Just because my number is on the bathroom wall, doesn't mean you should actually use it

Avoidance is the number one rejection tool used in New York. That, and prevarication.

Gentlemen, if you find yourselves in a social situation and meet a woman who is very clearly drinking and/or utterly out of her mind drunk, please understand that there are a number of factors contributing to why she is talking to you, and you being a stud is probably not one of them - contrary to what your ego is telling you. If she gives you her number, that doesn't mean she definitely wants to see you again. It could just mean that she's really drunk, and in order to get you to go away, she'll give you her number in deference to your considerable size and the fact that her friends, those good-for-nothing non-cockblocking when you need them fuckwads, have disappeared for the time being.

The number one factor clouding her ability to have coherent thought and/or judgment is alcohol. NEVER trust a woman who has been drinking. Especially if you are a decent type of guy looking for something more than a one night stand. (If you like her and want to take it further, get her number, and talk to her during daylight, sober hours and gauge her reaction to you then.)

The second factor, directly related to the alcohol, is her horniness level. Sometimes, women who have been drinking become a bit more randy and free with their affections, and are looking for someone to satiate their temporary lust. Fooling around with you in a dark corner of a bar or club does not mean she wants to see you again, and it doesn't mean she necessarily wants to go home with you. ( If she does, good for you.) Otherwise, telling her that you're going to drop her at the train station, when in reality you told the cab driver to go to your apartment IS NOT THE PROPER WAY TO SEDUCE HER. SHE SHOULD NOT BE SCREAMING AT THE CAB DRIVER BECAUSE YOU ARE 45 BLOCKS PAST THE LOCATION YOU TOLD HER YOU WOULD TAKE HER. Getting laid in New York should not involve kidnaping. Really.

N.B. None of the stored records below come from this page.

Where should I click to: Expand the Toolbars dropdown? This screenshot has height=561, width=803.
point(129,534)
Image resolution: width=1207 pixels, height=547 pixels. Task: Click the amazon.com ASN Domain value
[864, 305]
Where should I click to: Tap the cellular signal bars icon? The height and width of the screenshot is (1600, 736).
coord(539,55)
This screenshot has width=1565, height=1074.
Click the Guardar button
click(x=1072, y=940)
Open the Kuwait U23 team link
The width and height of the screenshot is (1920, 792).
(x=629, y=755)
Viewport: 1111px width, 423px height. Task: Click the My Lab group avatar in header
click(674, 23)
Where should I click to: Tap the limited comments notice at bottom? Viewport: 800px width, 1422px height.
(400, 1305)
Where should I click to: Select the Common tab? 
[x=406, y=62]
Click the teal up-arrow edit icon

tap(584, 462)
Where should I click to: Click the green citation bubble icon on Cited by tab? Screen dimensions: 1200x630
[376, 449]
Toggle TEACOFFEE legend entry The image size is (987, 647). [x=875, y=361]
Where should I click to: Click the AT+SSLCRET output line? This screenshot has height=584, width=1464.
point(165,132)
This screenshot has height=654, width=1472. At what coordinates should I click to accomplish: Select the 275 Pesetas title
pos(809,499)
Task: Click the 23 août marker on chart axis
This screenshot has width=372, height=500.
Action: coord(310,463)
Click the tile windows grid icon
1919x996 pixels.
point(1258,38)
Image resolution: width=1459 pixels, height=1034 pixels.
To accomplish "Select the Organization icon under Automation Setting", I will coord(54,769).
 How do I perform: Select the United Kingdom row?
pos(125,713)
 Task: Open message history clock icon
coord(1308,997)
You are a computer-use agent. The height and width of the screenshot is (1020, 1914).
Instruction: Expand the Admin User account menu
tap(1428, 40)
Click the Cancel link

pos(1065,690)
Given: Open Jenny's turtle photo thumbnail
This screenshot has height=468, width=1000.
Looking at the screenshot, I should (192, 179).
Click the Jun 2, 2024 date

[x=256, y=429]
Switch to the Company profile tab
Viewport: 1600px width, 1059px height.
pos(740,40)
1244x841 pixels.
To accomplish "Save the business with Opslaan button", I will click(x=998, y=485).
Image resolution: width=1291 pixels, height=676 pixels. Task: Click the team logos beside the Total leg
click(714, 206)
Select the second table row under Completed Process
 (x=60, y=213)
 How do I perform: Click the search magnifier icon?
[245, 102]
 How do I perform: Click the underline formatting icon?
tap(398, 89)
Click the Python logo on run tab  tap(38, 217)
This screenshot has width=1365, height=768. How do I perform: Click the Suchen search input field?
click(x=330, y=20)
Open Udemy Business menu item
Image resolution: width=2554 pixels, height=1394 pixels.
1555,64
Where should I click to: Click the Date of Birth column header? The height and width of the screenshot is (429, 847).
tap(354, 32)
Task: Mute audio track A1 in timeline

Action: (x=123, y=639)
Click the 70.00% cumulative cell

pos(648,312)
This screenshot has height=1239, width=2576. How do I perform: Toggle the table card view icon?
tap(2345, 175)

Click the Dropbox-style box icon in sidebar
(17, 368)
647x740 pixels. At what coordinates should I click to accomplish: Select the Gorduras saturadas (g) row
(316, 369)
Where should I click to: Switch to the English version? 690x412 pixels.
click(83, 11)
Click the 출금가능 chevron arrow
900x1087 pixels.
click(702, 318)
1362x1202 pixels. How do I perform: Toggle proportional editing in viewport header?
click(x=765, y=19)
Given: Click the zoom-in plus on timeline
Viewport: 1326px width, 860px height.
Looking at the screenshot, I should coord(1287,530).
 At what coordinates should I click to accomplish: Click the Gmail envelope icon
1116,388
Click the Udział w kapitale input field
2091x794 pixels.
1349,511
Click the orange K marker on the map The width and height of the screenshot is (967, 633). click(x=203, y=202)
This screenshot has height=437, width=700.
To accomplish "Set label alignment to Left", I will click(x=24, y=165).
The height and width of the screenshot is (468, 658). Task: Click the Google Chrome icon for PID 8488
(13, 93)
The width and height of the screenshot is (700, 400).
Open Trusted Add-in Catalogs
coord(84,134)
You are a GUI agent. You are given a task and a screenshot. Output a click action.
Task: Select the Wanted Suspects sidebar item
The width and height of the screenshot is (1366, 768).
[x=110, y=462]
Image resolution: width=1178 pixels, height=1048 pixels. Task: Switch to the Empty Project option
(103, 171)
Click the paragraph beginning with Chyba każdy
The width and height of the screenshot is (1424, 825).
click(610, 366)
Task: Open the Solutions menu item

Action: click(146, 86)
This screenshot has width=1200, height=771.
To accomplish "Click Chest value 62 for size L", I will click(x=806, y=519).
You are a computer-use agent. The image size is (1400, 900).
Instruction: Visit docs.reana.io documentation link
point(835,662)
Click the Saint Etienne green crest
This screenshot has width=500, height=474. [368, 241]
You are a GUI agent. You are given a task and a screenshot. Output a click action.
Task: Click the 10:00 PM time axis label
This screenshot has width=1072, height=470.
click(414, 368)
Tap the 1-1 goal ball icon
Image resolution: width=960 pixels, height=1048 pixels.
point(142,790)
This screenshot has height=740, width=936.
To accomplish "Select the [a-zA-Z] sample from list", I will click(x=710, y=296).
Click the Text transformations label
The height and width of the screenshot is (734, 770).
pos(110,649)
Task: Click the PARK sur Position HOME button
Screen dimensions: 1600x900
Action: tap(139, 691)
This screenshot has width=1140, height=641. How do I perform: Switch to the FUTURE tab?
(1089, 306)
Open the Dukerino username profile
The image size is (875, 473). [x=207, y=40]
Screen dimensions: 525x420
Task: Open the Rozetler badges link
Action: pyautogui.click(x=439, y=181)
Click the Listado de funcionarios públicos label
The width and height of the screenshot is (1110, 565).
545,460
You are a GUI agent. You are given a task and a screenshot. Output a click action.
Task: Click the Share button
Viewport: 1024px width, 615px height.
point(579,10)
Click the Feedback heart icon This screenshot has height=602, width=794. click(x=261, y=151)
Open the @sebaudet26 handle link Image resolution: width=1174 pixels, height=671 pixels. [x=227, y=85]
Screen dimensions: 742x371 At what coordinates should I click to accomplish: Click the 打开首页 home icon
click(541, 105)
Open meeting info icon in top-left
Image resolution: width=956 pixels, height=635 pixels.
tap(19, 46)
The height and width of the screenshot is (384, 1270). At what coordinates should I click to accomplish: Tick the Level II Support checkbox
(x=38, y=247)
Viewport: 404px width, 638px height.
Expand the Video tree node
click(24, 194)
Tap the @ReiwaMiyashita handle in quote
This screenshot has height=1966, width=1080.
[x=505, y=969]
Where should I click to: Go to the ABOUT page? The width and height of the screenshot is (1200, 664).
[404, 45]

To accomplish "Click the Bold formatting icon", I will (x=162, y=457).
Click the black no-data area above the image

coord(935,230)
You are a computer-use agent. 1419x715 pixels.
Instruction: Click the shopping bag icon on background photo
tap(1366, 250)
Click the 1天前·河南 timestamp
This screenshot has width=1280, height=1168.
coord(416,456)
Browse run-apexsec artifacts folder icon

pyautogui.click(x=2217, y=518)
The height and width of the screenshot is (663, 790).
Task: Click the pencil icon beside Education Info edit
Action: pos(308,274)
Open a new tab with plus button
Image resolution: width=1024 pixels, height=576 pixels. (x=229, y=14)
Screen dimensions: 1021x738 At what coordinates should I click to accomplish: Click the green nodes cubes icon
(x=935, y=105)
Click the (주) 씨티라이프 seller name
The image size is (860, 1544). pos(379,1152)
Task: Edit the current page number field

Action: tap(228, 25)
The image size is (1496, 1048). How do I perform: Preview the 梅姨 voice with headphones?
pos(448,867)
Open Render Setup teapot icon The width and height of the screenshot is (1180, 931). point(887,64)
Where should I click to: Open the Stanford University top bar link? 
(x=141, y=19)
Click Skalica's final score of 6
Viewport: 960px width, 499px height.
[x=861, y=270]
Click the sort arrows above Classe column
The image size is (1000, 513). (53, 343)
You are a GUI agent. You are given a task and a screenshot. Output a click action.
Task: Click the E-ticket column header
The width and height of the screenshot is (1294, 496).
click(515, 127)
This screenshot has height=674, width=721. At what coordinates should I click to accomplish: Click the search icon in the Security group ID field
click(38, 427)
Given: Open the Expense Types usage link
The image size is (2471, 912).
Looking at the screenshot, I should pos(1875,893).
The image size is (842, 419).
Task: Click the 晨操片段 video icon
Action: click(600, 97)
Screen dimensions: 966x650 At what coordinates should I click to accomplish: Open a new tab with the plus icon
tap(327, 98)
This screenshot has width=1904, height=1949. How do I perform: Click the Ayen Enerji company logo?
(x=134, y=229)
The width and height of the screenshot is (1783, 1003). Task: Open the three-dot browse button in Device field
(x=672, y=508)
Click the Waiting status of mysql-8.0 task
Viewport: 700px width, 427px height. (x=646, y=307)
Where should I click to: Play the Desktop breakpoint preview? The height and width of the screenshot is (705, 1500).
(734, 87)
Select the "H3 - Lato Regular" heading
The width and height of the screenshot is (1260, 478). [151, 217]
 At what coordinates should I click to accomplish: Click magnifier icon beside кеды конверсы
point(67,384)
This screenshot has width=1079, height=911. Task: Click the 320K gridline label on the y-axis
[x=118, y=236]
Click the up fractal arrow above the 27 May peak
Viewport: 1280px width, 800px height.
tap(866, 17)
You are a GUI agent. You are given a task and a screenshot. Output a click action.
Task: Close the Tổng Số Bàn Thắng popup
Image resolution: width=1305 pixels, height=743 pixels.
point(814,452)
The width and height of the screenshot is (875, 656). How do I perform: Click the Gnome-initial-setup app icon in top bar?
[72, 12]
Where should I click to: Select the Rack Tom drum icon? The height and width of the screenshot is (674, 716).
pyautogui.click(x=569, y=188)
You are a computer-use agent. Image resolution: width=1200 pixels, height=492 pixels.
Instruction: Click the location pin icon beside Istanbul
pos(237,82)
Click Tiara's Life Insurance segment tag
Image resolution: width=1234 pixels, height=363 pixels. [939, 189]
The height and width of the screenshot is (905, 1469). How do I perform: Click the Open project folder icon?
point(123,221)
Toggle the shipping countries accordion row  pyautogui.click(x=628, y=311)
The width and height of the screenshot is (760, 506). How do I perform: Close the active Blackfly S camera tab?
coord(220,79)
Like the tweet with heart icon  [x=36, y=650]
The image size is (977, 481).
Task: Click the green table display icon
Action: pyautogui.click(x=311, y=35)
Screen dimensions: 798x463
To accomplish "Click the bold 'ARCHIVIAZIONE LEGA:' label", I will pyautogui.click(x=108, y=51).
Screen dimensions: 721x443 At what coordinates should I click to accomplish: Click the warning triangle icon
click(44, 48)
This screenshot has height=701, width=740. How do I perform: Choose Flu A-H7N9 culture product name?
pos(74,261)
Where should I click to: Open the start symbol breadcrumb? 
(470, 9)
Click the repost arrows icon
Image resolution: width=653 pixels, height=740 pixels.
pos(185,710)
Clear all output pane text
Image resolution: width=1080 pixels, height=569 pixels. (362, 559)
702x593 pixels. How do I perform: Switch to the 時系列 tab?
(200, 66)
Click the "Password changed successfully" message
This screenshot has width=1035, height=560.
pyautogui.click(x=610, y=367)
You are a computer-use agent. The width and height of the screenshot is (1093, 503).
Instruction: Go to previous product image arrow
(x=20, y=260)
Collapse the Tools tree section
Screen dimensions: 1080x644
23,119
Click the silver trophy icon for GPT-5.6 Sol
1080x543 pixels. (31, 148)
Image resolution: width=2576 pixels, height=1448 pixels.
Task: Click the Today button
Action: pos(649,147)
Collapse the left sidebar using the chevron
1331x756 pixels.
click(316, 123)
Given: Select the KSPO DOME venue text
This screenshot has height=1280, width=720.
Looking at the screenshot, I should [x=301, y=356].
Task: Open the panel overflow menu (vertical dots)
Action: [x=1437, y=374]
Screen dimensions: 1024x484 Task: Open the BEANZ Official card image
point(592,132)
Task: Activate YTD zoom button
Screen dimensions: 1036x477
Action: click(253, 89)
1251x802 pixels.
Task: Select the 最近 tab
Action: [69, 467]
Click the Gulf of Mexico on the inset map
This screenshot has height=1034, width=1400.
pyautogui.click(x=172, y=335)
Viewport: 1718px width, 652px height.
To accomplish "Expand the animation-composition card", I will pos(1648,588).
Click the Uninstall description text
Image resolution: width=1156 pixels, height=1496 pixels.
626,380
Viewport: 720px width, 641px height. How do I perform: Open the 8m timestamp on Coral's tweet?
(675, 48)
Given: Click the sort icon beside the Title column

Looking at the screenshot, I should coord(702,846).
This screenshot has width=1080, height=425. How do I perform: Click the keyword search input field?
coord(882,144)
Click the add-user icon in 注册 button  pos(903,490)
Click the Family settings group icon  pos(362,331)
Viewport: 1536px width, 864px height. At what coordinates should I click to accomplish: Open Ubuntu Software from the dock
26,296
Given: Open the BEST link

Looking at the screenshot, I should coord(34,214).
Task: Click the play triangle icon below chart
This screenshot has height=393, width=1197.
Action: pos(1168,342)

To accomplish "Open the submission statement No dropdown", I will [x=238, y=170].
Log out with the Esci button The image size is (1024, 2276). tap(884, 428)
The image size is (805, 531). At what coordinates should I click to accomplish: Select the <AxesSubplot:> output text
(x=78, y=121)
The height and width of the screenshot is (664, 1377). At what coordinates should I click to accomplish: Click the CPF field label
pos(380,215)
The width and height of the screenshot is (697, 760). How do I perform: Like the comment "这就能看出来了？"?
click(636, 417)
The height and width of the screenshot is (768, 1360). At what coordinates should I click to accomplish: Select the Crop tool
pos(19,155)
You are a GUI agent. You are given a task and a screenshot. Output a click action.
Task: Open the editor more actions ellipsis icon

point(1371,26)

And so, if you take her number after you've met her and call her, please do not be surprised if she rejects you. Women, like men, do and say a lot of things they don't mean when they're drinking heavily.

If you call her office, THREE TIMES in SEVEN MINUTES, and then her cell phone, and she doesn't pick up, and you don't leave a message, she's probably looking at her caller ID, surrounded by her friends in the office, laughing at you.

If she breaks the date you made with her, and comes up with a lame excuse, she probably doesn't want to see you and is trying to let you down gently.

If she hems and haws when you ask about her availability to reschedule, she probably doesn't want to see you but doesn't want to actually have to tell you.

If she says she'll send you an email with her schedule and never does, that means she's NOT AVAILABLE TO SEE YOU. EVER.

If you persist in calling her and emailing her even though you get no response, please do not be surprised if she changes her number or a restraining order is taken against you.

Avoidance is what we do when we don't have the balls to tell you we're just not interested. And we expect that you'll get the hint, and have some pride, and STOP CALLING. FOR GOD'S SAKE.

7 comments:

Unknown said...

Seriously?! The one guy who calls when he says he will is a would-be kidnapper. Women just cannot win on this planet.

Anonymous said...

If she tells you to just read her blog because she wants to tell the world how great you are, and then writes about how psycho you really are, she doesn't want to go out with you.

Anonymous said...

This blog is so informative. No, really.

Anonymous said...

Ever thought about avoiding these situations by not drinking so much? No wonder some guys get the wrong idea. But let's not forget that most men are brain dead. I am sympathetic, but really it's not entirely his fault, is it?

My Life Is God's Comic Strip said...

"Not drinking so much"? I'm sorry, is that english?

Anonymous said...

Definitely not English - alcohol is widely used here to dull the embarrassment of those moments.

carrotpenis said...

I'd have several hours back in my life if I'd read this post when I was in college. And to the stop drinking comment, are they smoking crack?